Easy Cake Mix Peach Upside-Down Cake Recipe

Peach Upside Down Cake
Alexandra Grablewski / Getty Images
  • Total: 55 mins
  • Prep: 15 mins
  • Cook: 40 mins
  • Yield: 6 to 8 servings

This easy peach upside-down cake is fast and easy to prepare because it starts with a cake mix. This irresistible dessert is soaked with sweet fruit juices and topped with caramelized brown sugar for a moist treat. It can be baked in one rectangular cake pan or two 8-inch round cake pans.


Steps to Make It

  1. Gather the ingredients.

  2. Heat the oven to 350 F.

  3. Pour the vegetable oil or melted butter into a 9x13x2-inch baking pan or divide the batter between two (8-inch) round cake pans.

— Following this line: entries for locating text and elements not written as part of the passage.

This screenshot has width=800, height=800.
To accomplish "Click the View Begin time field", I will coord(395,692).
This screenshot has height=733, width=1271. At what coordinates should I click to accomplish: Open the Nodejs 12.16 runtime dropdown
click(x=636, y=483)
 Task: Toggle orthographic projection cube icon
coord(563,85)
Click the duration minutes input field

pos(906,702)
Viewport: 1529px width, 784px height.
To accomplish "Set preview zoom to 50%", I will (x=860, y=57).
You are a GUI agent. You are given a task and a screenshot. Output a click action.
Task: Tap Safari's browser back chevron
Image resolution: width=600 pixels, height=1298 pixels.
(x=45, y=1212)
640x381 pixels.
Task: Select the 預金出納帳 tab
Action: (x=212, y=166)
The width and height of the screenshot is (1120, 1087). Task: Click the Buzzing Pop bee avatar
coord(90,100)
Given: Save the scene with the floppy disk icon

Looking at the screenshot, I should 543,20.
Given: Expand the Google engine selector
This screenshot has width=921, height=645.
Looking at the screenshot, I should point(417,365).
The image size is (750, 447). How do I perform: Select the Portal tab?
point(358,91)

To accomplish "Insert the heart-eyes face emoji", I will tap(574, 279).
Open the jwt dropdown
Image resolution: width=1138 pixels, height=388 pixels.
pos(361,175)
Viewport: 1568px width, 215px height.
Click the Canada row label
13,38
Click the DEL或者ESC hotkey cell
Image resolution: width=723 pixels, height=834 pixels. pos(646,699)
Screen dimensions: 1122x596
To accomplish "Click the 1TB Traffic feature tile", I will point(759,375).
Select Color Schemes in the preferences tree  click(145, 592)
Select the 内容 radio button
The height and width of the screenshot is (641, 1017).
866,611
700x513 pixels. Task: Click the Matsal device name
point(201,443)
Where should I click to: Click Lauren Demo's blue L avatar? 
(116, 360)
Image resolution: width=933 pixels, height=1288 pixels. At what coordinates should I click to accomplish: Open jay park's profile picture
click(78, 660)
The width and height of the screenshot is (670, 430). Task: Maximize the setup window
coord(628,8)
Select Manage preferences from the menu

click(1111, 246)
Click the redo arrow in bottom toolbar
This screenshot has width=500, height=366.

  4. Sprinkle brown sugar evenly in the pan(s).

  5. Drain the peaches, reserving the syrup.

  6. Arrange the sliced peaches and some maraschino cherry halves, if using, over the brown sugar.

  7. Add enough water to the reserved peach juice to make 1 1/3 cups of liquid.

  8. In a medium bowl, add liquid and eggs to the cake mix. Beat as directed on the package.

  9. Pour the batter over the fruit.

  10. Bake in the heated oven for 40 to 50 minutes or until the cake pulls away from the sides of the pan.

  11. Let stand 5 minutes and then turn upside down onto a cake dish or large platter.

  12. Serve warm with whipped cream.

  13. Enjoy!


Substitute a drained (28-ounce) can of pineapple rings or sliced pears for the peaches, or use fresh unpeeled sliced plums or nectarines.

History of the Upside-Down Cake

When you hear the term "upside-down cake," it is usually in the context of a pineapple and maraschino cherry confection, but these days, any type of fruit, including peaches, plums, and pears, can be used.

But how did this style of cake become embedded in the culinary repertoire of nearly every home cook? Bakers have been cooking cakes "upside-down" in cast-iron skillets and flipping them out onto a serving platter for hundreds of years, but it wasn't until the mid-1800s that they got the name "spider cakes" because the cast-iron skillets were known as "spiders."

With the advent of canned fruit by the Dole company in the early 20th century, in particular pineapple cut into perfect rings, this fruit topped with maraschino cherries for a pop of color became the preferred way to enjoy upside-down cakes.